And on and on, with Giopinno looking-well, bemused, at best. He did, however, have silky manners and would never in the world have presented a bored countenance.

Diane, tuning Theo out, glanced at Melrose and Marshall, who had given up all pretense of reading and were leaning as far as they could toward her table, trying to hear. She made a lightning-quick run with her finger across her neck. Immediately they went back to their books. Marshall, she noticed, was reading his upside-down. God.

“… that the area could easily support one of your chain bookshops-not that I’m suggesting we get a Dillon’s, God, no; an independently run big bookstore, that’s the ticket!”

While Theo droned on, Diane waited for Agatha to appear. Diane had told Agatha that the count was interested in investing in real estate; she had suggested using Vivian’s house as an example.
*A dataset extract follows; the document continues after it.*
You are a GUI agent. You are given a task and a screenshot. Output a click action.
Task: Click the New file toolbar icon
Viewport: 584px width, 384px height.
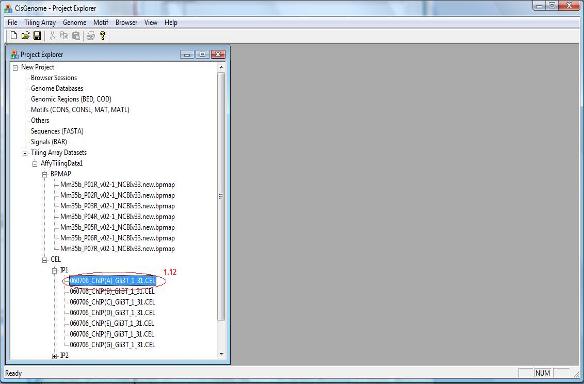click(14, 36)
Why? Vivian’s living in it.

Oh, but of course she’ll want to sell it when she moves to Venice.

Agatha now stood in the cafe’s doorway, and that woman was with her, that estate agent from Cornwall. All the better. Diane waved and smiled.

Theo Wrenn Browne excused himself and took his empty cup up for a refill. He detested Agatha except on the occasions she was useful to his cause. His biggest cause was getting rid of Miss Ada Crisp so he could expand his quaint little bookshop.
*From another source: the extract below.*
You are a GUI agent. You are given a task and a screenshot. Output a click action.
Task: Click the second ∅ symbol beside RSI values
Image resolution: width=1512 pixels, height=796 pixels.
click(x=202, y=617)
The two women hurried over to the table as if real estate deals were falling from the ceiling and were introduced to Franco Giopinno. Graciously, he rose and made a brief hand-kissing movement and sat down again, looking extremely unhappy.

“Well, now, Franco,” said Agatha, never the one to stand on ceremony or good manners. “You’ve got a marvelous property turnover here, and it’s wise to consider an investment. Vivian’s house, for instance, is better got rid of than kept. It’s high-end, not practical with all that thatch, which clearly needs re-thatching; in a little place like this-well, there’s not much call for such properties, and if one needs the money-”
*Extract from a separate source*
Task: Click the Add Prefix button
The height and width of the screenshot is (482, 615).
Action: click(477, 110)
A look at the count’s face made it clear one did.

“-the wise thing to do is sell up and put the money in other properties.”

“God!” exclaimed Theo Wrenn Browne, who’d returned with his fresh cup of cappuccino. “Property’s a hell of an investment these days. You don’t want property, count, you want-”

“I beg your pardon-Mr. Browne, is it? You own that sweet little bookshop?”

Theo fumed. “Sweet” and “little” was not the picture he was trying to get across. “I’m expanding, got to, what with all the custom-”

“To where?” asked Agatha, shaking with manufactured laughter. “You lost out on Ada Crisp’s place next door. Shouldn’t have started that lawsuit, it only made you look bad.”

Considering it was Agatha’s lawsuit, Diane reflected on the shortness of the memories and the division of the loyalties of some of these people.

Esther Laburnum picked up with what she’d been about to say to Theo. “You’re quite wrong to think real estate a poor investment; it never is. You just have to know what you’re doing.”

As with anything, thought Diane. Blowing a curl of smoke into the air, she saw the awful Withersby woman leaning up against the counter and talking the ear off little Alice Broadstairs. Mrs. Withersby charred here occasionally. She fit the cohort and property category to a T. Now if she could only fit the woman in.

Mrs. Withersby, doughty advocate of positioning herself wherever drink and smokes were being consumed, fit herself in. There was, after all, a new person sitting at that table who might be good for a glass or two.

As she approached, Agatha was saying, “What Vivian could do, once she sells up, is buy one or two of the almshouses where those Withersby people live.”

“Someone callin’ fer me?”

Yes, thought Diane. God is. She closed her eyes briefly and gave thanks to Saint Coincidence. She hadn’t set foot in a church in decades. The closest she’d got was that wine-tasting in the vestry of St. Rules. Now she wondered if judgment about the faith had been too hasty. “Mrs. Withersby!” She’d never said more than two words to the woman in her life. Now she was offering her cigarette case. “I’d like you to meet Count Franco Giopinno.”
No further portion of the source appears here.